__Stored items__
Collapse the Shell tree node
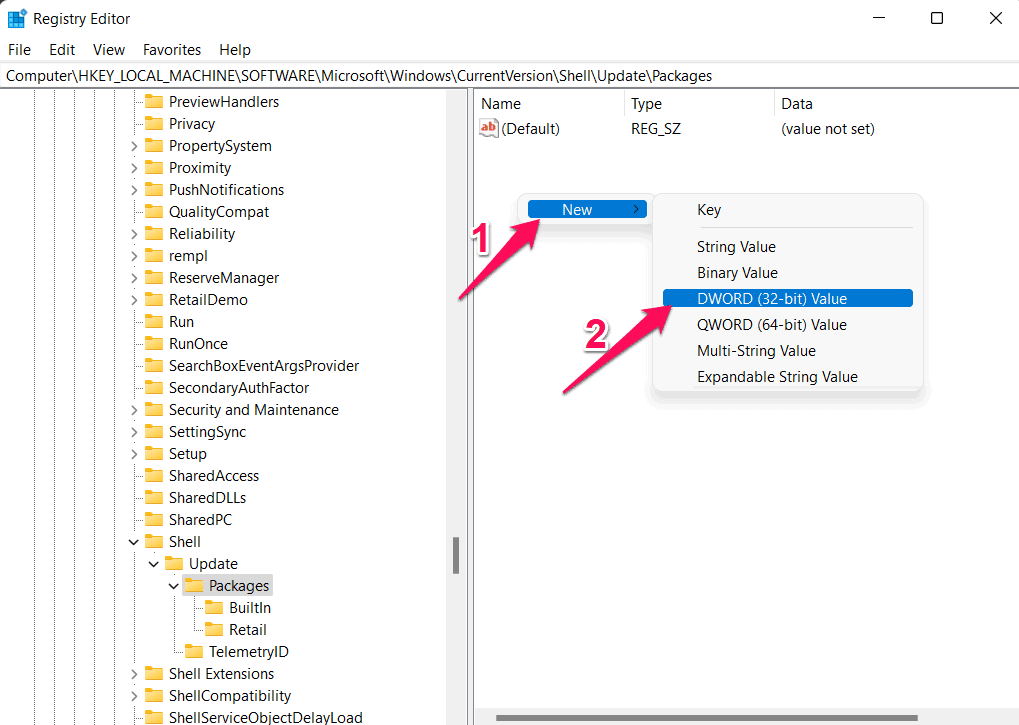 point(134,542)
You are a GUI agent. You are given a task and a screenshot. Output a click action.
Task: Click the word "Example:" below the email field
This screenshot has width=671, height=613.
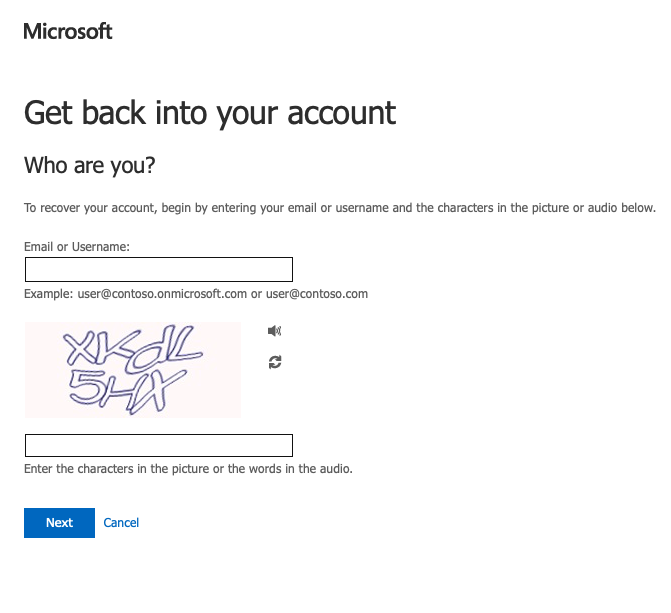[49, 294]
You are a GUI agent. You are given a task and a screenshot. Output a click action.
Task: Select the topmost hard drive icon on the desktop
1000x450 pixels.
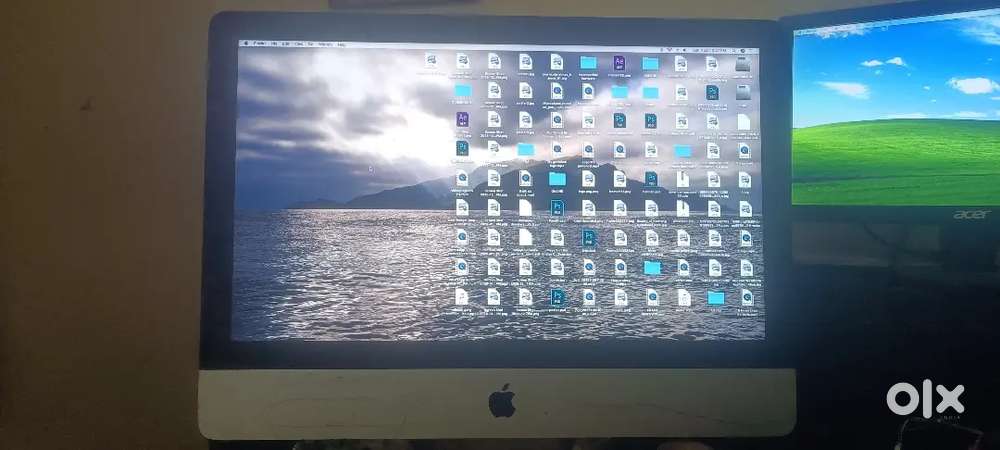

__What needs to be done__
When repeating the entries, leave out every picture and keep the rest exact.

__Result for this exercise__
Collapse the Shell tree node
 point(134,542)
You are a GUI agent. You are given a task and a screenshot. Output a click action.
Task: Click the word "Example:" below the email field
This screenshot has width=671, height=613.
[49, 294]
You are a GUI agent. You are given a task and a screenshot. Output a click action.
Task: Select the topmost hard drive icon on the desktop
1000x450 pixels.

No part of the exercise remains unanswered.